Exercise description: The copy you return should hold every record below word for word and no images.

Dataset excerpts Start Marker

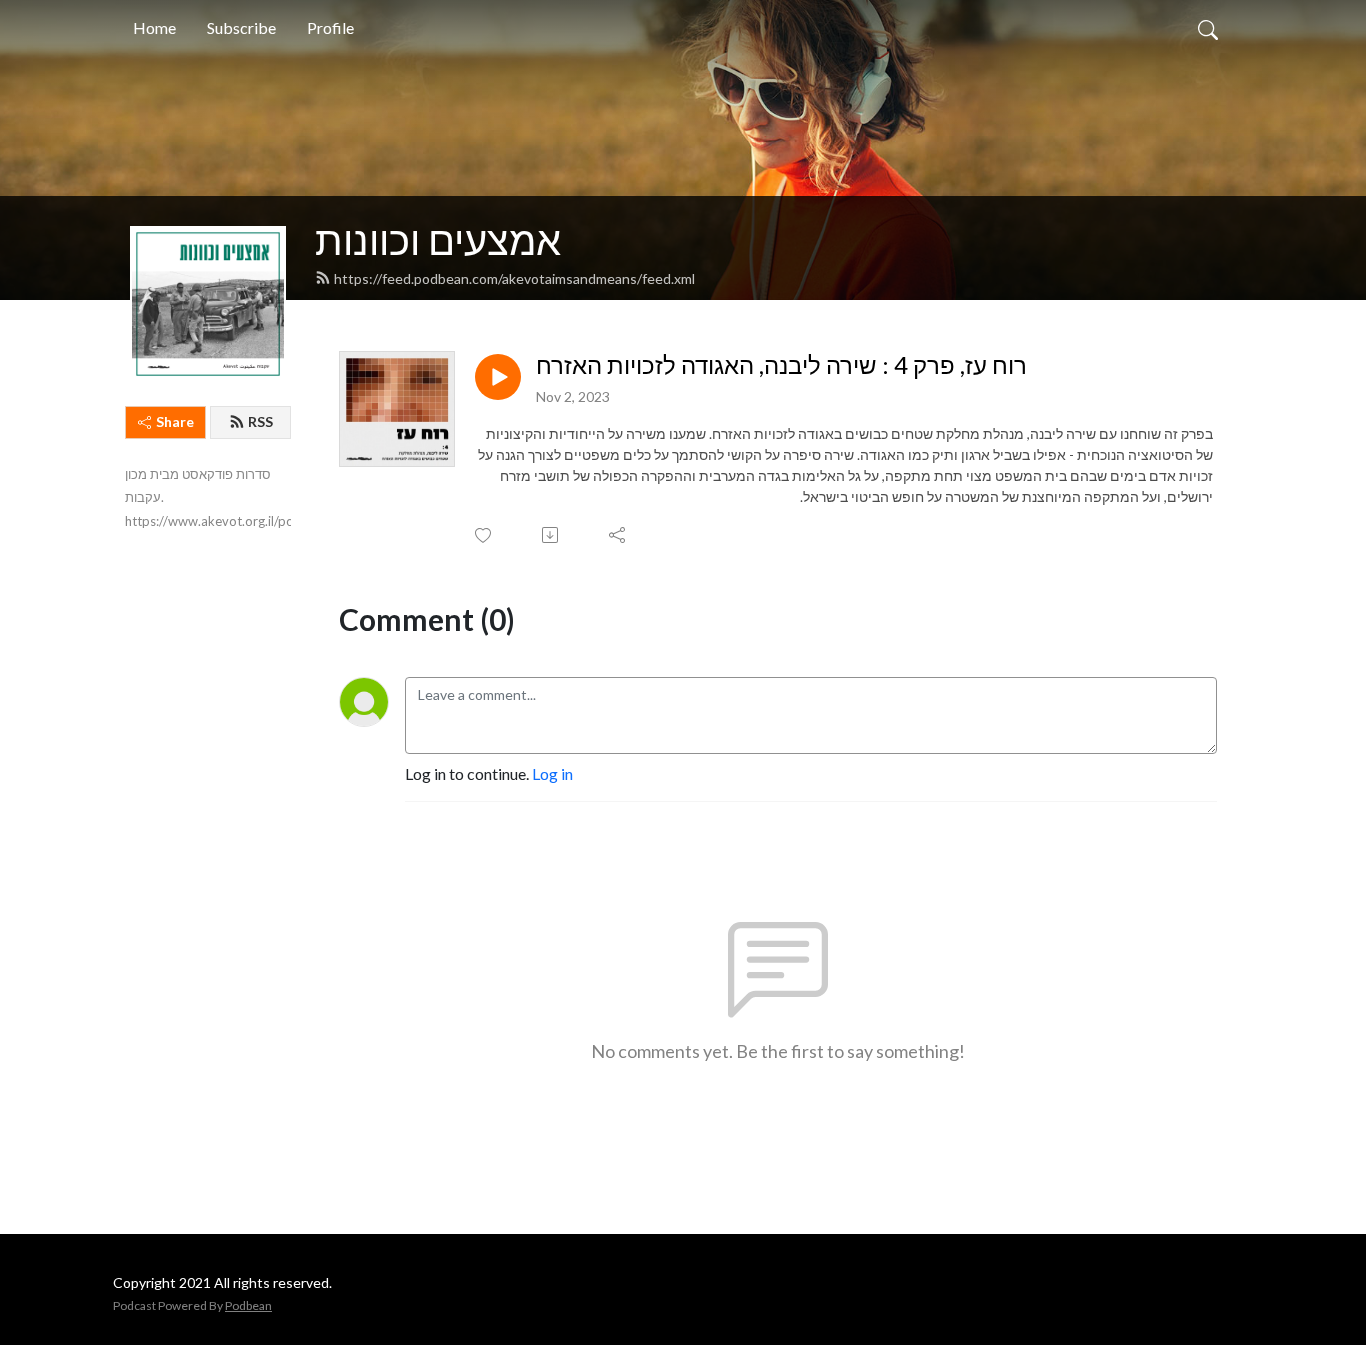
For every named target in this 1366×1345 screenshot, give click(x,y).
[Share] (618, 535)
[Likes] (484, 535)
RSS (260, 421)
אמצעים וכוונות (438, 240)
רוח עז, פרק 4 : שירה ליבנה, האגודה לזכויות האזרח (781, 365)
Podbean (248, 1305)
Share (175, 421)
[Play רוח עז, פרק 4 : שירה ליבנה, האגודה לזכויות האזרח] (498, 377)
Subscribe (241, 27)
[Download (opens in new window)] (551, 535)
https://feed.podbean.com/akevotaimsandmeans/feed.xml (514, 278)
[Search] (1208, 28)
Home (154, 27)
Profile (330, 27)
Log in (552, 773)
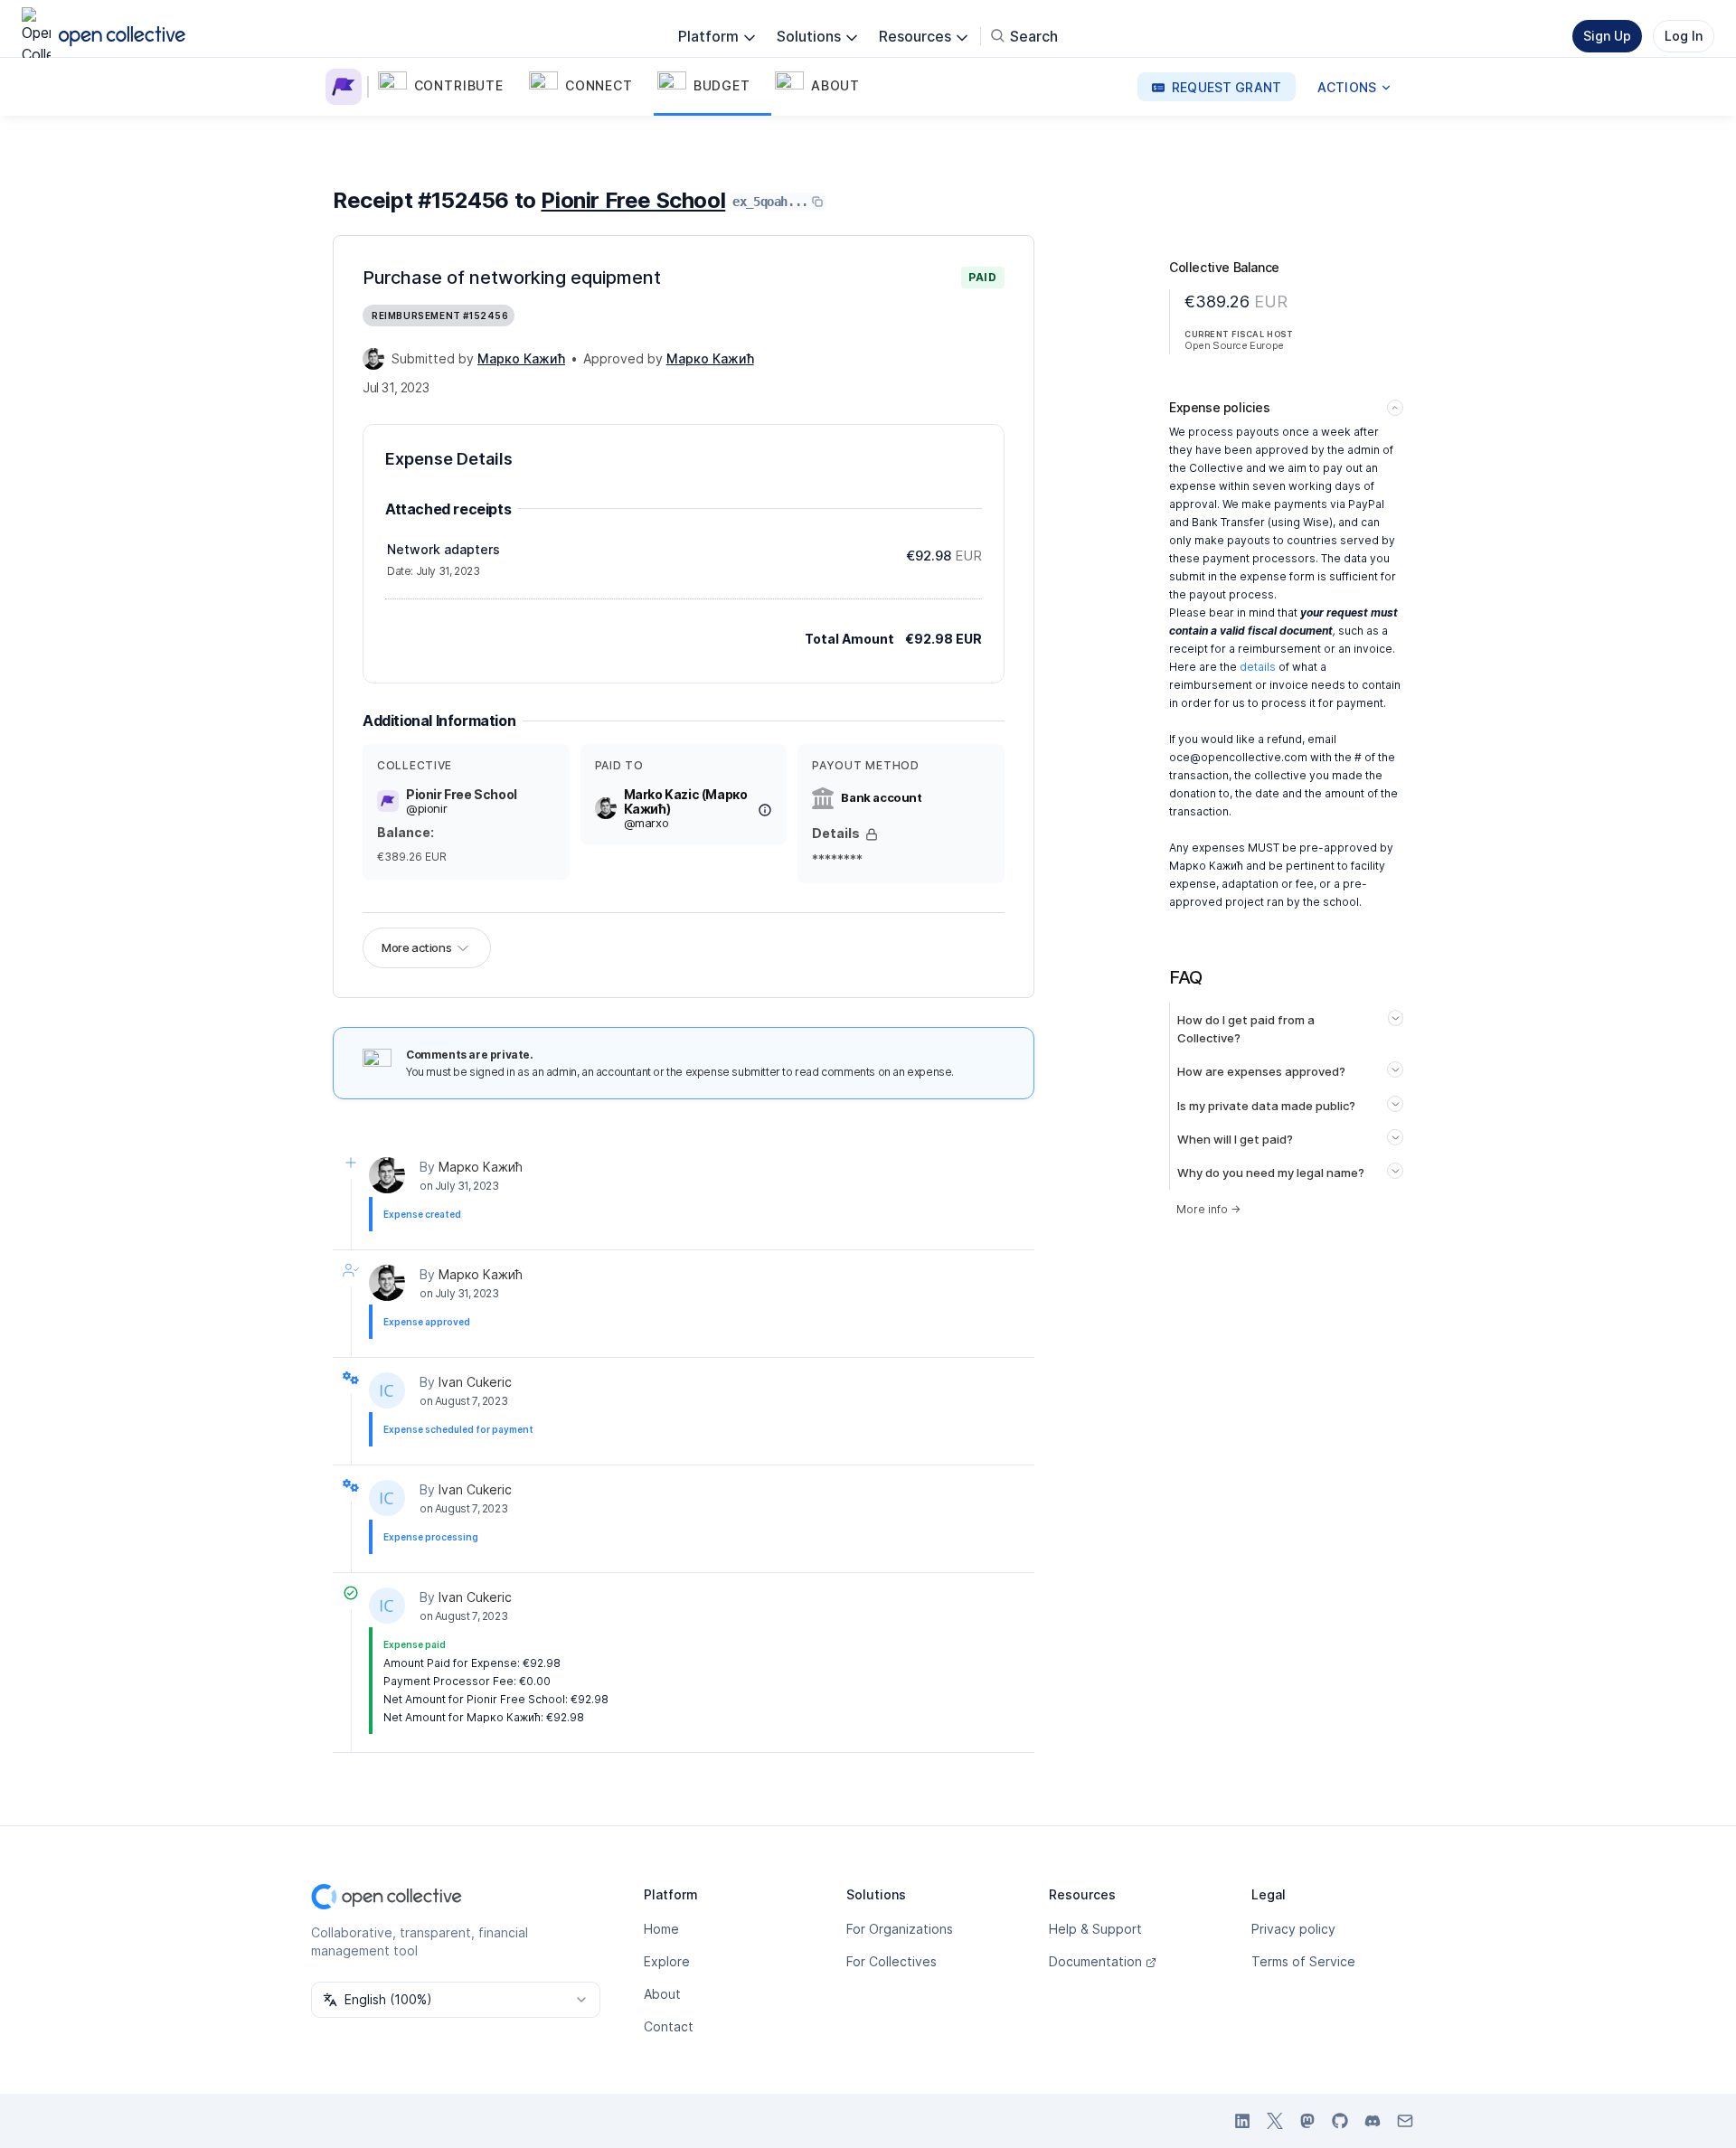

Dataset excerpts End Marker

Completed exercise:
For every named target in this 1366×1345 screenshot, give click(x,y).
[Share] (618, 535)
[Likes] (484, 535)
RSS (260, 421)
אמצעים וכוונות (438, 240)
רוח עז, פרק 4 : שירה ליבנה, האגודה לזכויות האזרח (781, 365)
Podbean (248, 1305)
Share (175, 421)
[Play רוח עז, פרק 4 : שירה ליבנה, האגודה לזכויות האזרח] (498, 377)
Subscribe (241, 27)
[Download (opens in new window)] (551, 535)
https://feed.podbean.com/akevotaimsandmeans/feed.xml (514, 278)
[Search] (1208, 28)
Home (154, 27)
Profile (330, 27)
Log in (552, 773)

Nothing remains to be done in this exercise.